Effects of dietary protein sources on growth performance and feed intake regulation of grass carp (Ctenopharyngodon idellus)

Abstract

This experiment was conducted to study the effects of different protein sources on growth performance and feed intake regulation of pre-adult grass carp (initial body weight: 153.4 ± 0.3 g), a herbivorous species. Two isonitrogenous, isoenergetic with essential amino acids and available phosphorus balanced diets based on a fish meal (FM) or plant protein blend (PPB) were designed. All fish were fed with FM diet for 4 w to acclimatize to the system and the feeding rhythm.
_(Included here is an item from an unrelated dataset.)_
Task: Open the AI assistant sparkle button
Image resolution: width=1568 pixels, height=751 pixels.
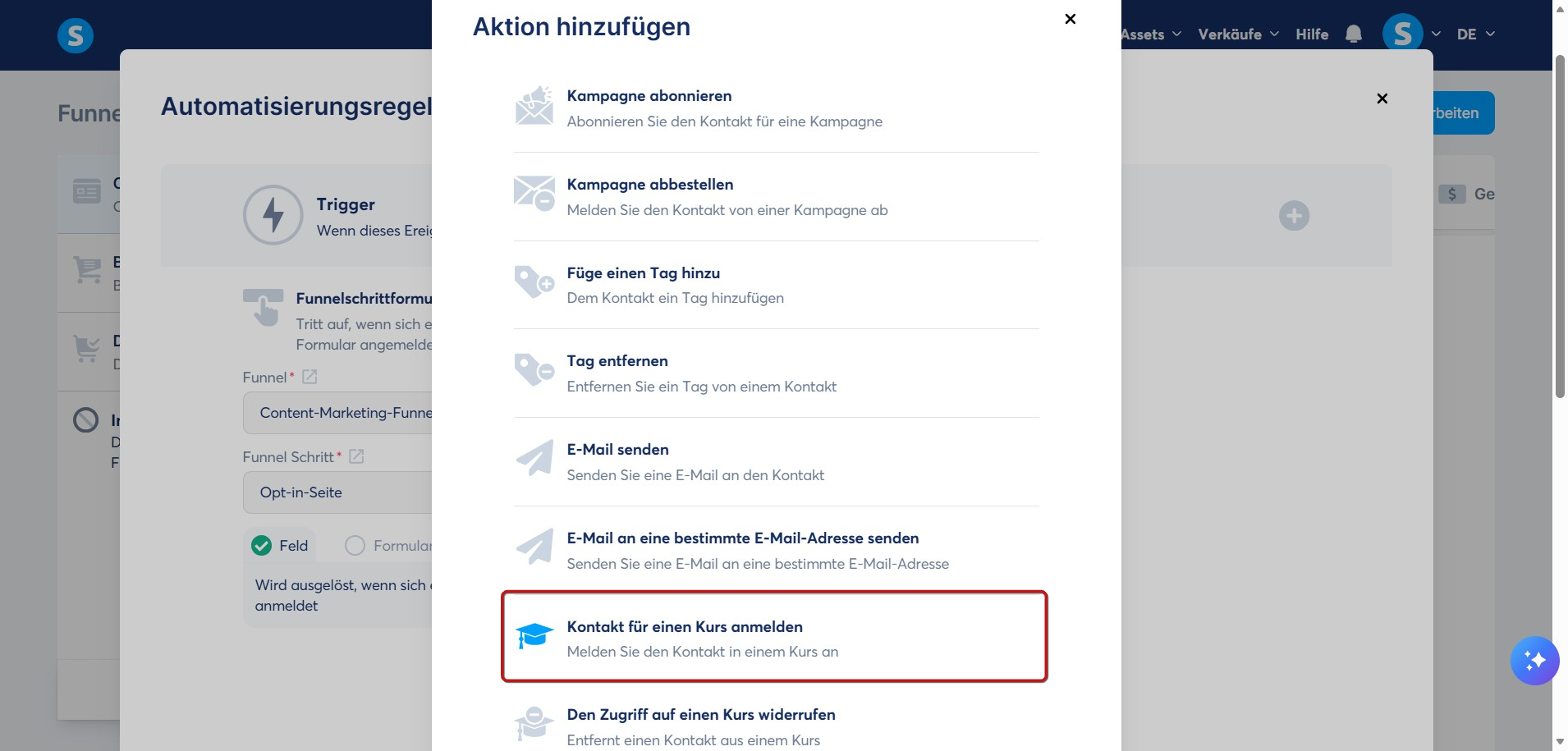Action: 1534,661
The plasma, hypothalamus, intestinal bulb, and mid-intestine samples were collected at postprandial 3 h (P3h) and 24 h (P24h) after feeding for 7 w. The results showed that final body weight, weight gain rate and specific growth rate of fish in PPB group were significantly higher than those in FM group, and the feed conversion rate was significantly decreased. The dramatic changes in weekly feed intake for PPB group were observed, with significantly lower at 1–3 w, then kept flat at 4 w, and finally higher than that in FM group at 5–7 w. The mRNA levels of feeding regulatory genes in the periphery and central nervous system (CNS) showed that the feeding enhancing genes, ghrelin and AgRP were upregulated, combined with feeding-suppressing genes, like leptin, POMC, PYY were down-regulated in PPB group. Similar trends were validated by metabolic levels, with the increased plasma ghrelin and NPY and the decreased leptin contents in PPB group at P24h. It can be concluded that the differential regulations of appetite factors in periphery and CNS were involved in the reduced appetite of the FM group and actively foraging status of PPB group. Further analyses on taste receptors in the mid-intestine suggested that upregulation of sweet receptors T1R2a was the main reason for the selective preference for the PPB diet after 7 w feeding. Taken together, the feeding habits shift can provide insights into grass carp evolution and vegetarian adaptation.